PROBLEM:
Begin at the top of the records below and print each line exactly until the line containing "The image size is (800, 512)." has been printed; any pictures are to be left out.

DATASET EXCERPTS:

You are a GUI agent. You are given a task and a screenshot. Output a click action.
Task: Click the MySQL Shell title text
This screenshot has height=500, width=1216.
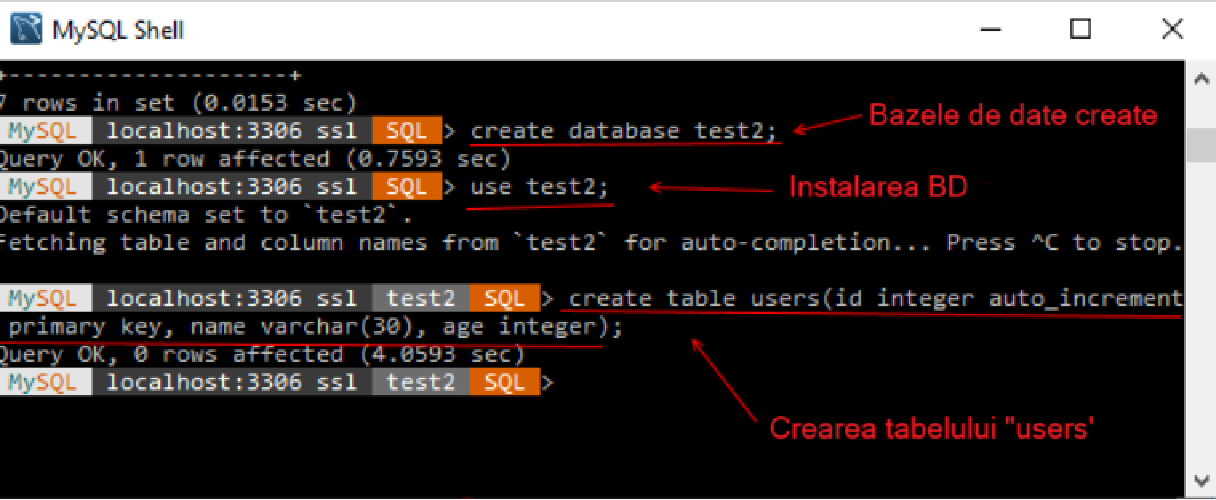118,31
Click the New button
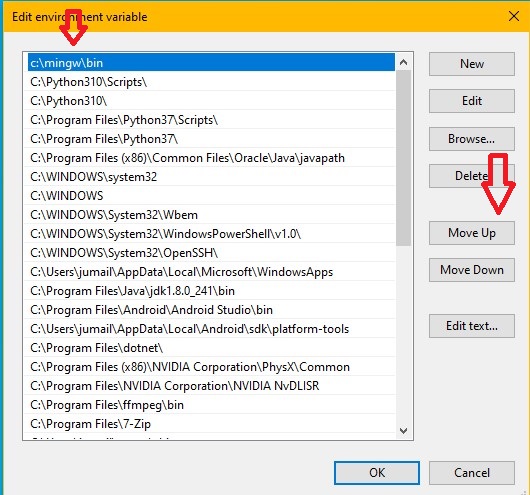The image size is (530, 495). click(x=472, y=64)
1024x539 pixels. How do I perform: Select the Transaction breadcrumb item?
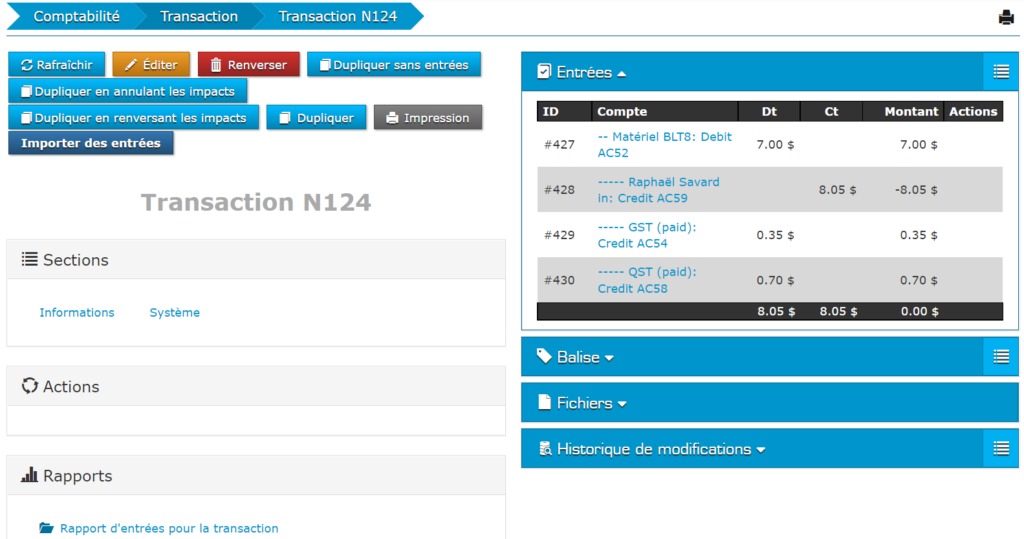pyautogui.click(x=199, y=17)
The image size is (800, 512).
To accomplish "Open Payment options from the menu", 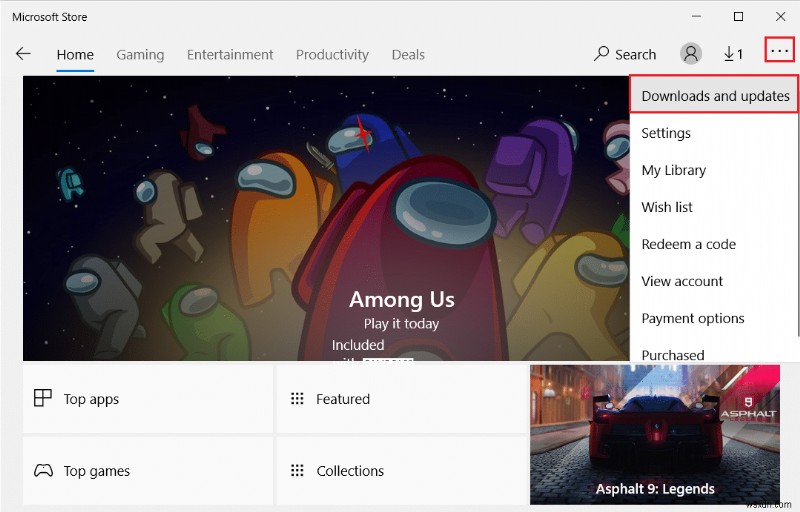I will (693, 318).
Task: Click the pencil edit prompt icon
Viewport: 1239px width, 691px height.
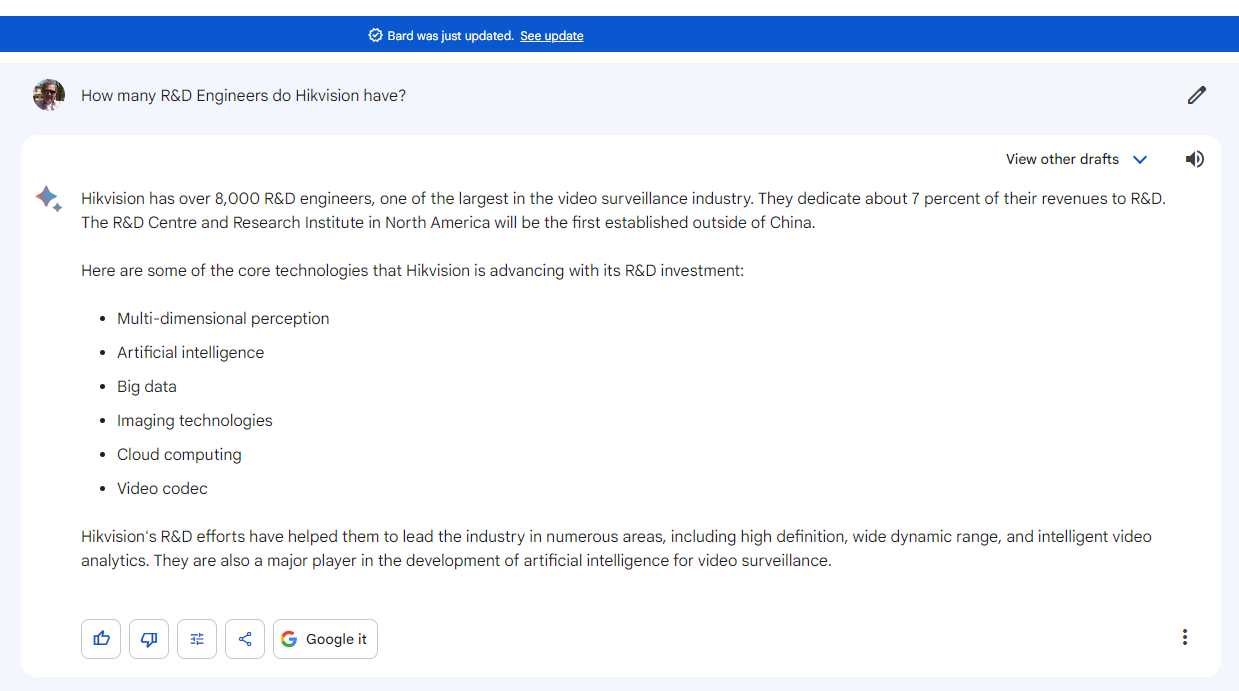Action: [x=1197, y=95]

FINISHED TASK:
You are a GUI agent. You are given a task and a screenshot. Output a click action.
Task: Click the MySQL Shell title text
This screenshot has height=500, width=1216.
118,31
Click the New button
The image size is (530, 495). click(x=472, y=64)
1024x539 pixels. How do I perform: Select the Transaction breadcrumb item?
pyautogui.click(x=199, y=17)
The image size is (800, 512).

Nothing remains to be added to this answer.